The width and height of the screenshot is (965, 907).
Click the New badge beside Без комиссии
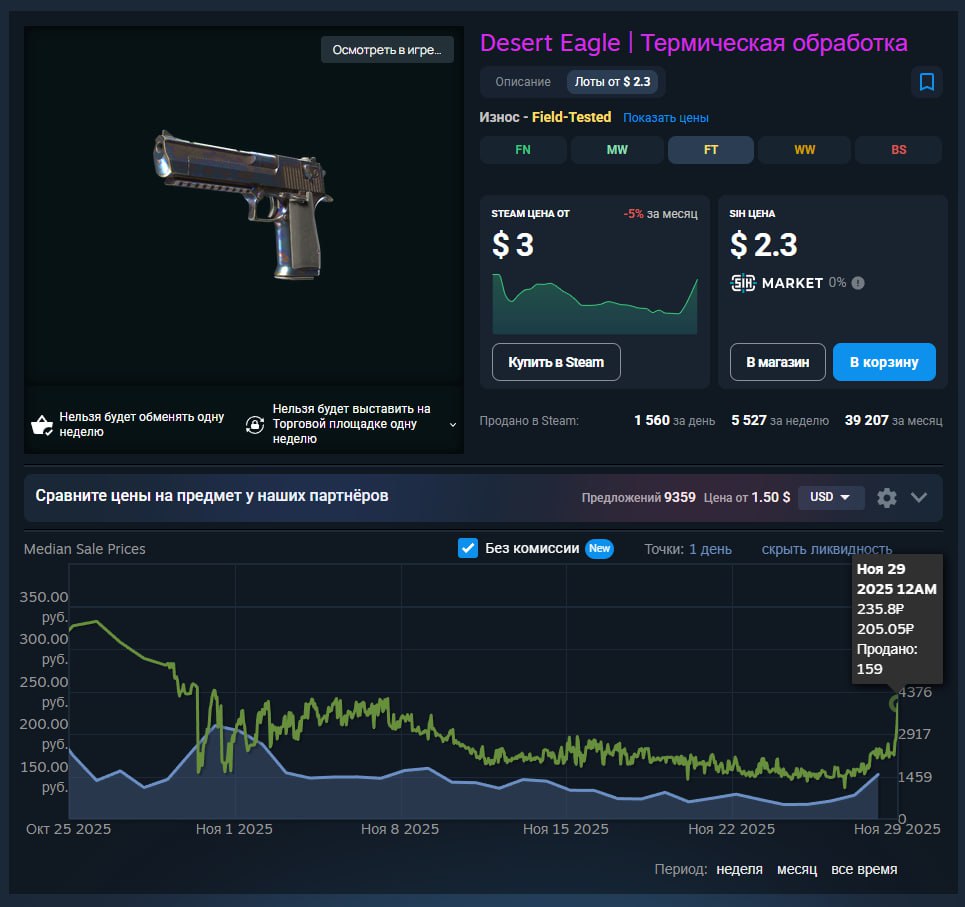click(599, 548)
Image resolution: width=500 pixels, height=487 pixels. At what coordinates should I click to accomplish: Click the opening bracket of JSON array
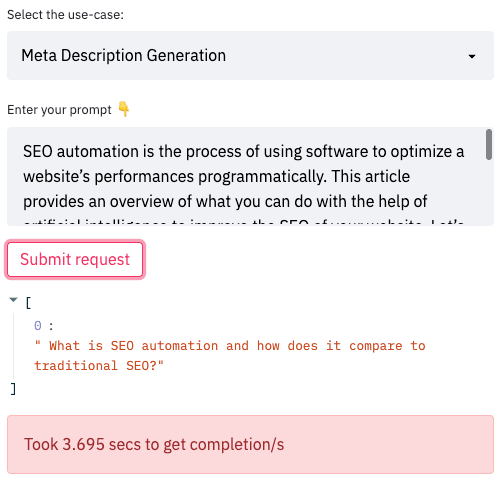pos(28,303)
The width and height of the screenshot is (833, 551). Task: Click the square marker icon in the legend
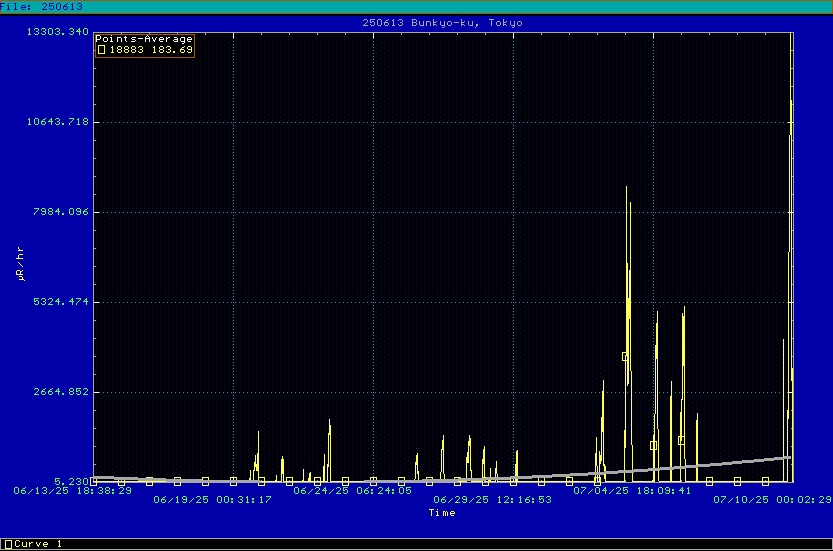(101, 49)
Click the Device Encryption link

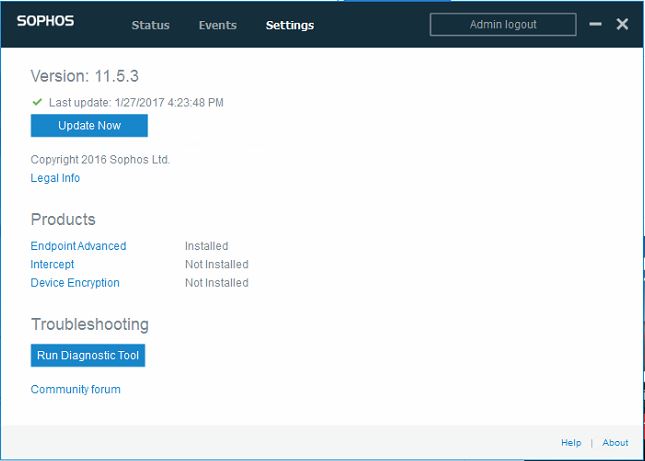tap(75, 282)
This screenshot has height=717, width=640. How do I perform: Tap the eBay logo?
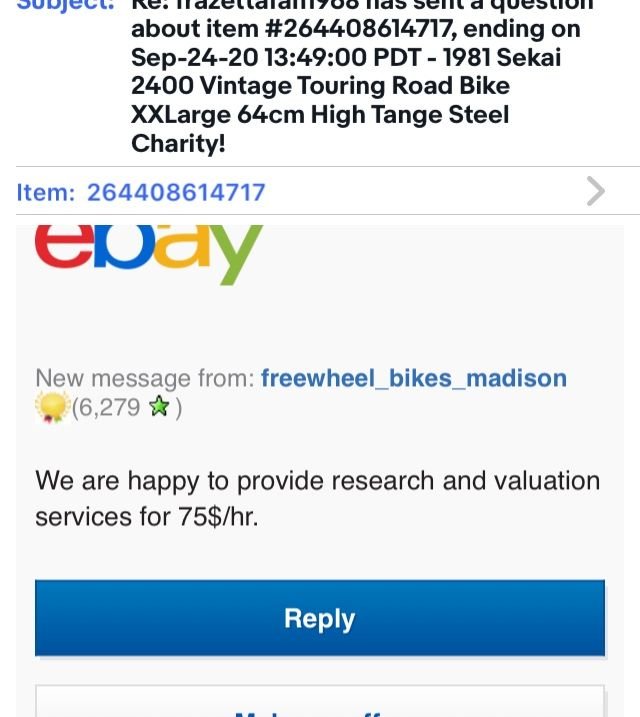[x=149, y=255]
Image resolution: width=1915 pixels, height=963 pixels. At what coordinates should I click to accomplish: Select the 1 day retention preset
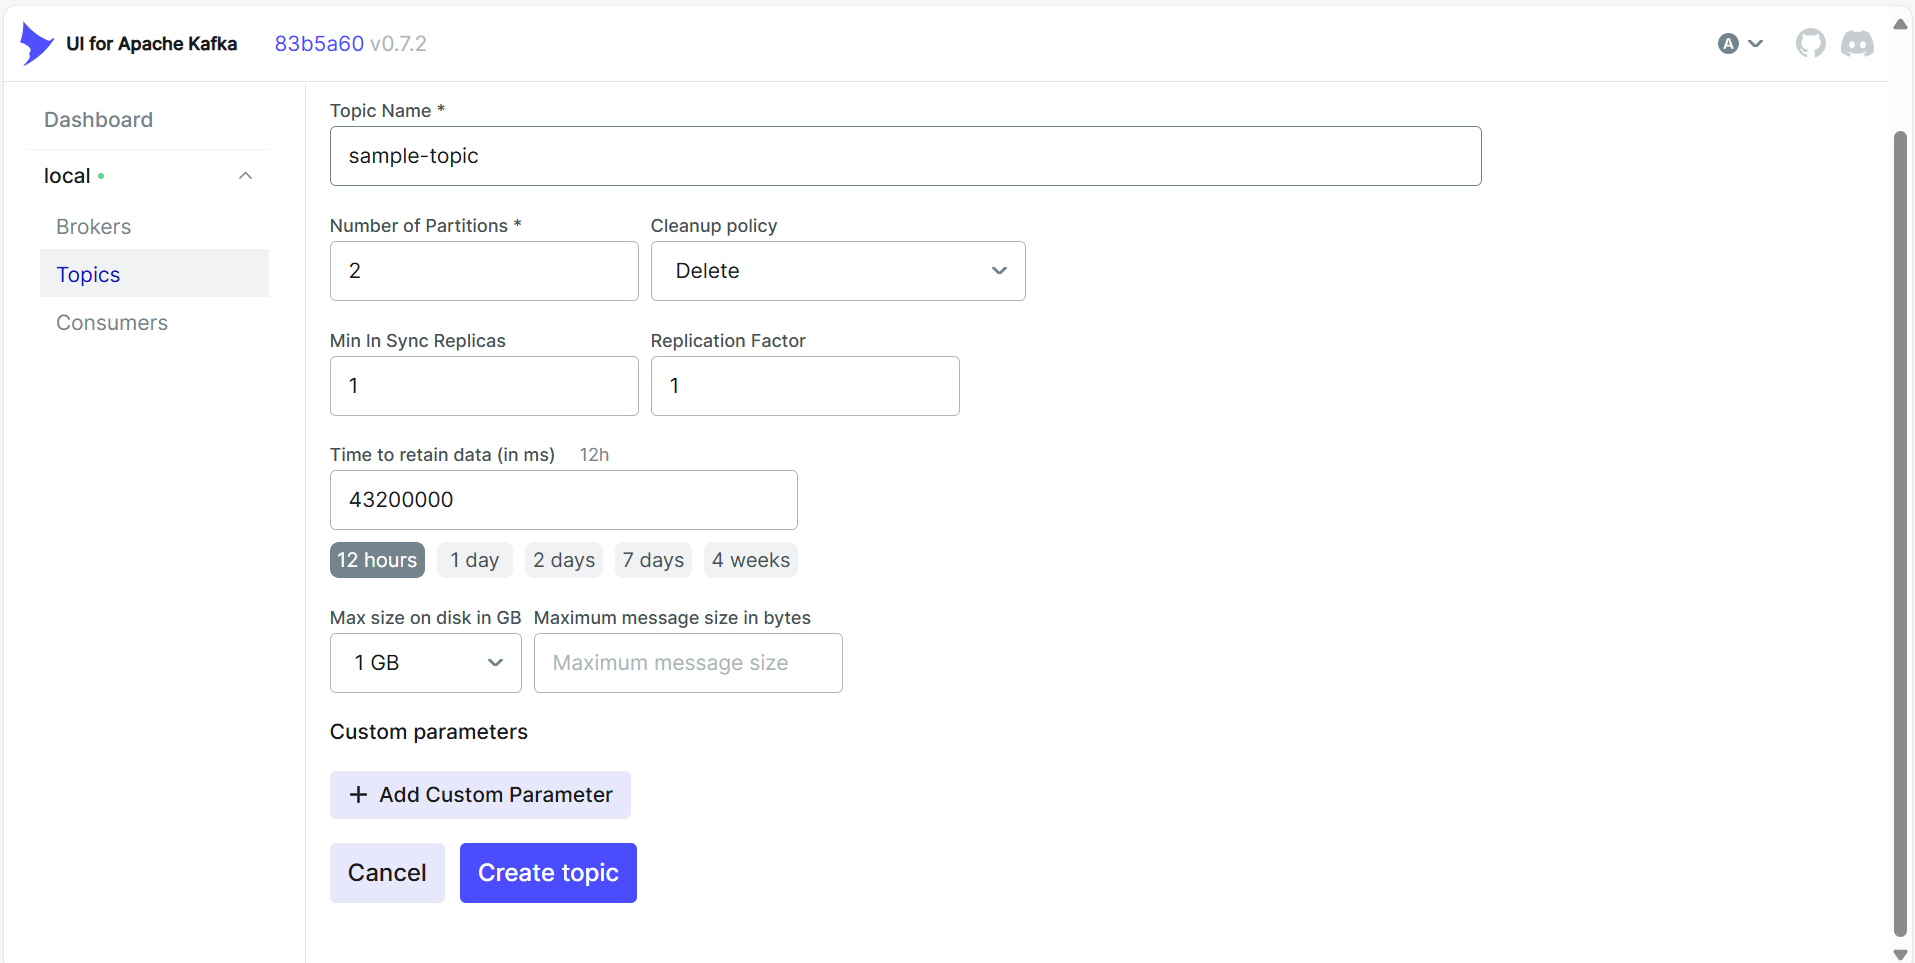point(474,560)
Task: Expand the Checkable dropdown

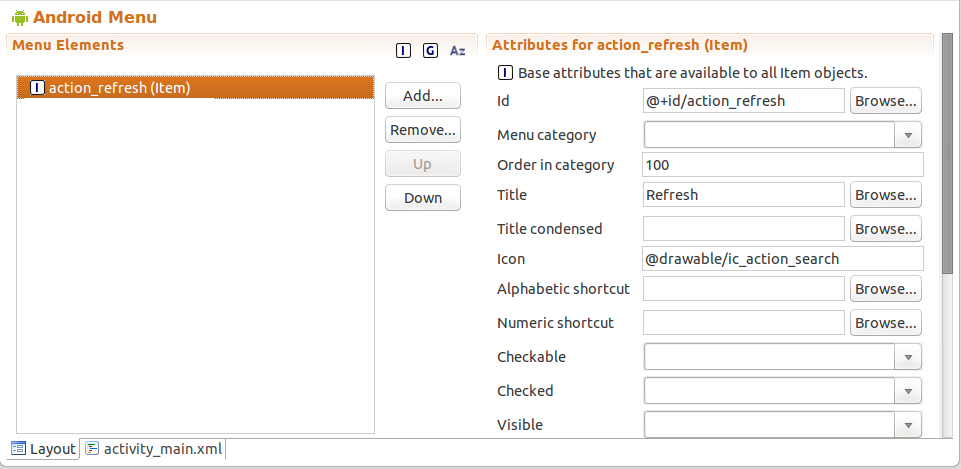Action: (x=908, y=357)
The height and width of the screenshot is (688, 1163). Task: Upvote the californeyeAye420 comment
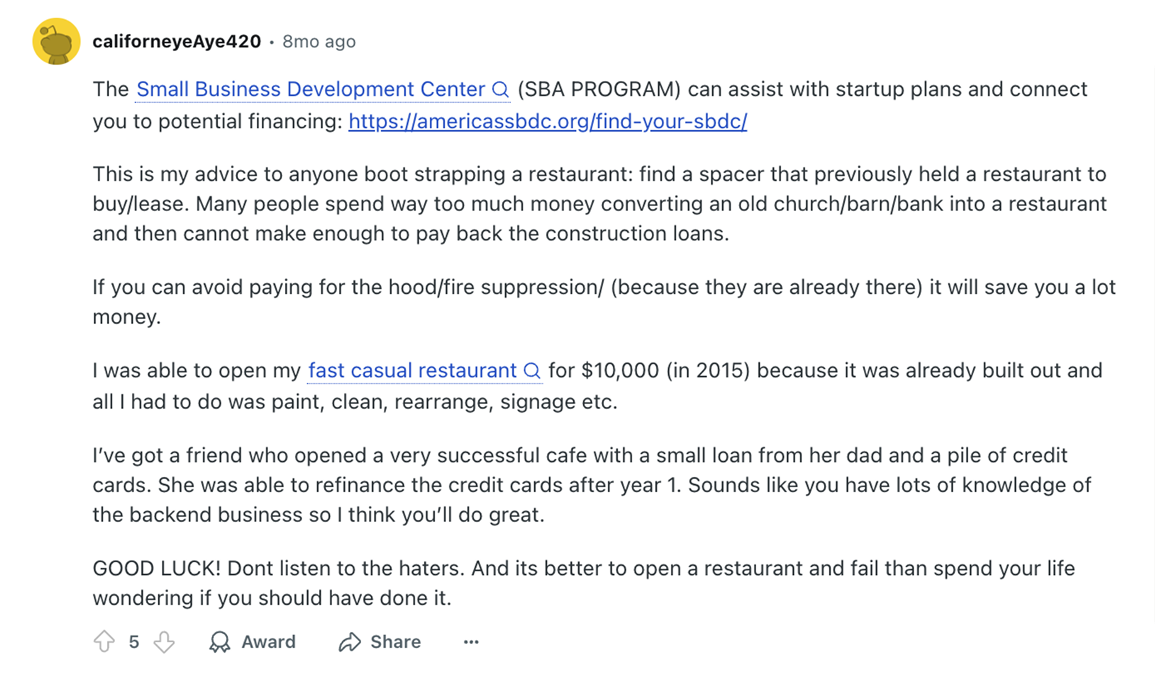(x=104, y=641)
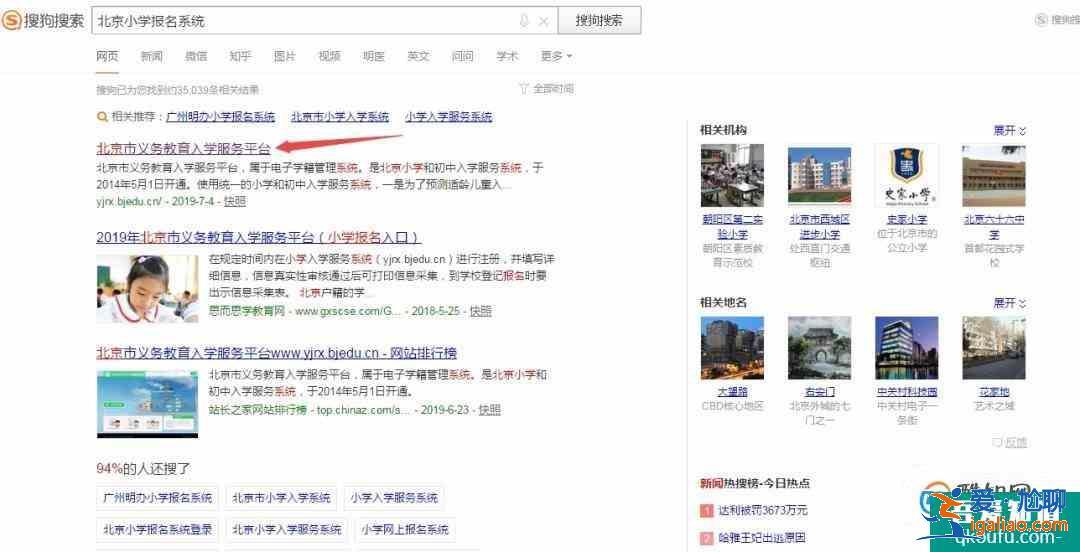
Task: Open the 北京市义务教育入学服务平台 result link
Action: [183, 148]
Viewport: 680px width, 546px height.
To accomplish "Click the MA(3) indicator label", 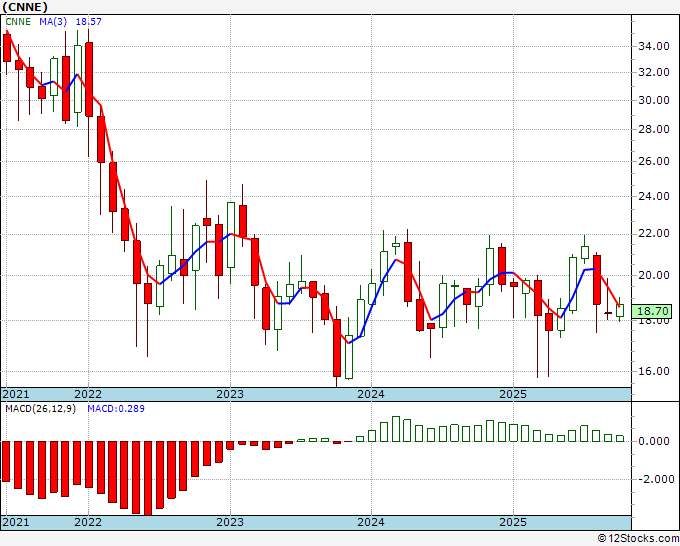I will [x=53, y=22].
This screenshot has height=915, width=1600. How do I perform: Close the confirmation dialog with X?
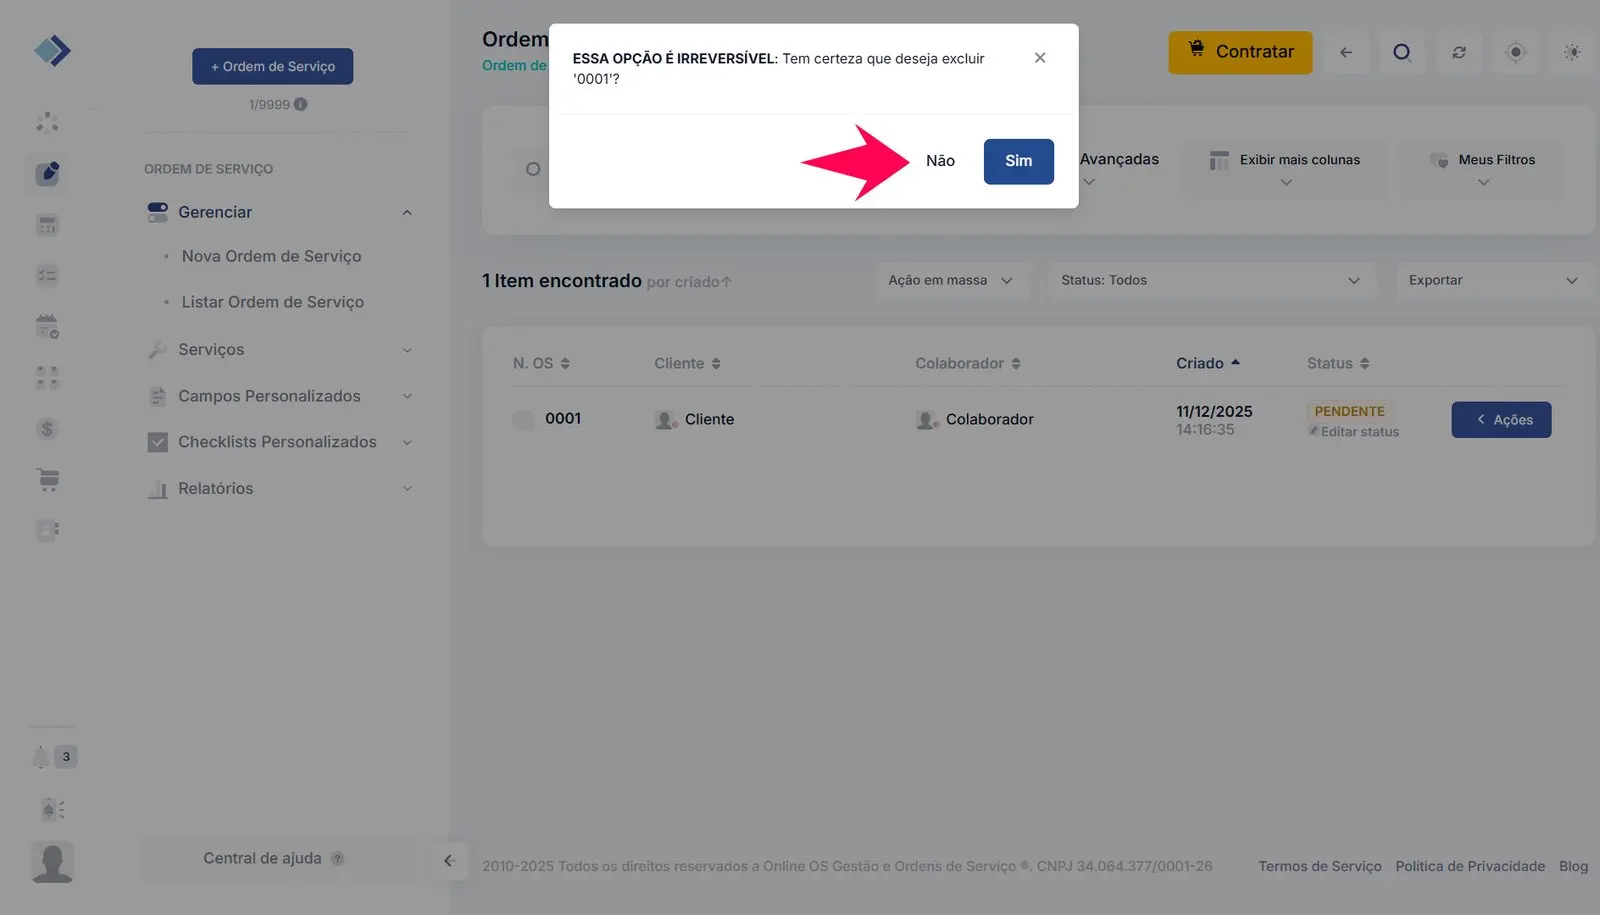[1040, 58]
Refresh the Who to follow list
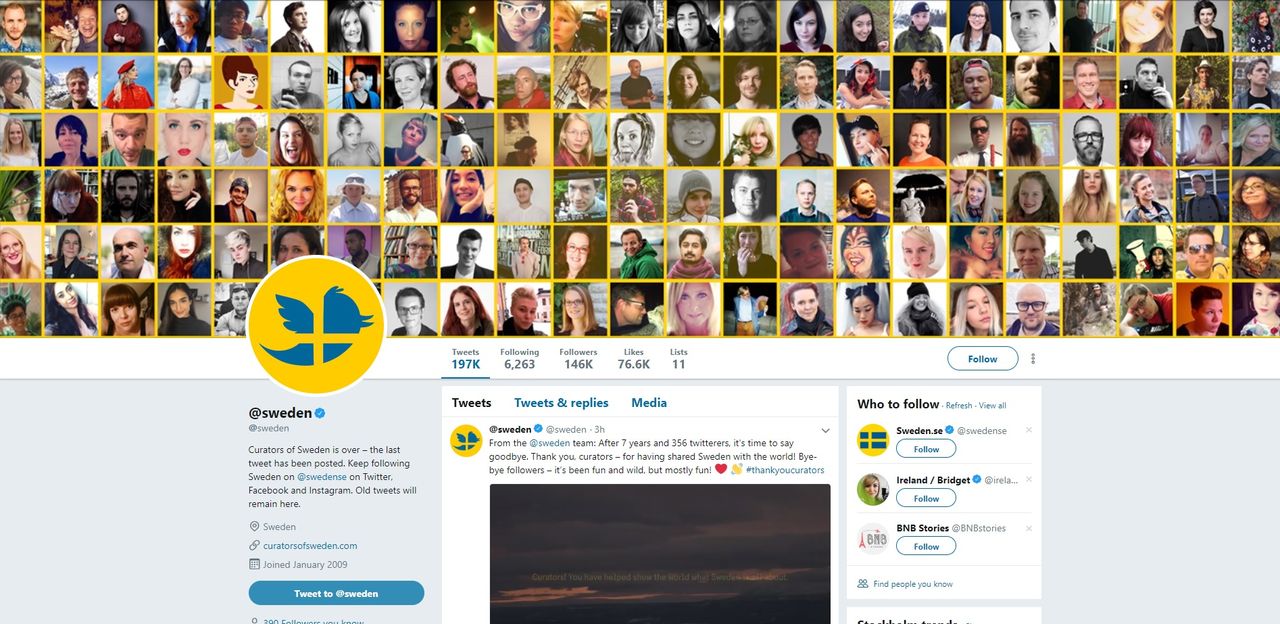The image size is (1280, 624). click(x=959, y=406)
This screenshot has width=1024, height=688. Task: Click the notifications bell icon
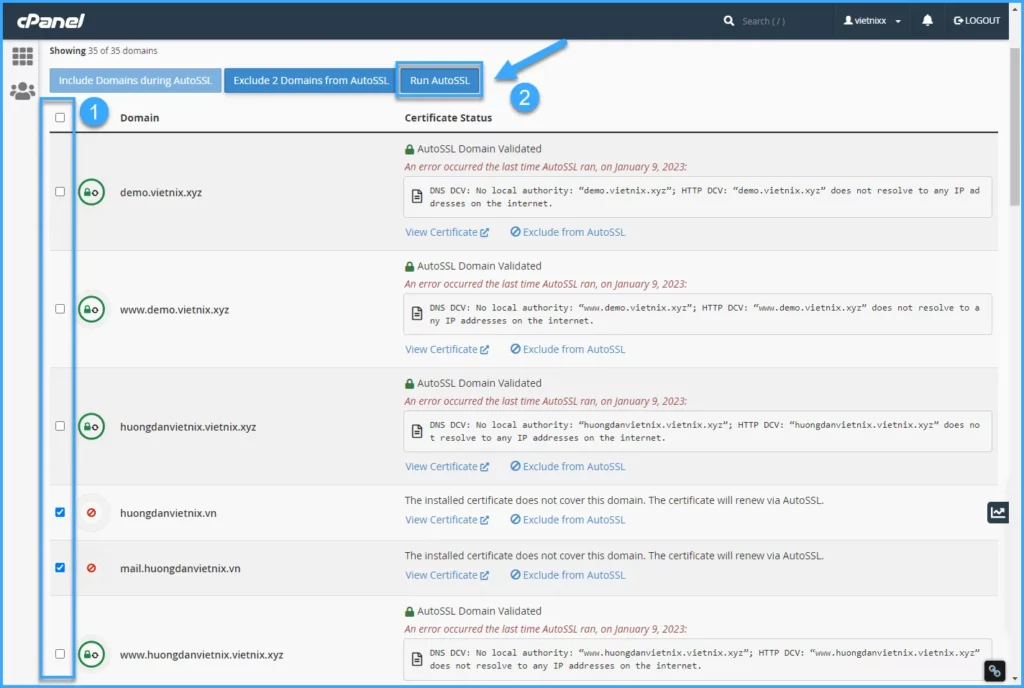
========================
● Exercise
Repeat the lines word for word, starting with the line that contains "This screenshot has height=915, width=1600." and going through the last line, both included. Leave the pictures out.

● Task output
This screenshot has height=915, width=1600. How do I perform: Close the confirmation dialog with X?
[1040, 58]
Refresh the Who to follow list
The image size is (1280, 624). click(x=959, y=406)
This screenshot has width=1024, height=688. Task: Click the notifications bell icon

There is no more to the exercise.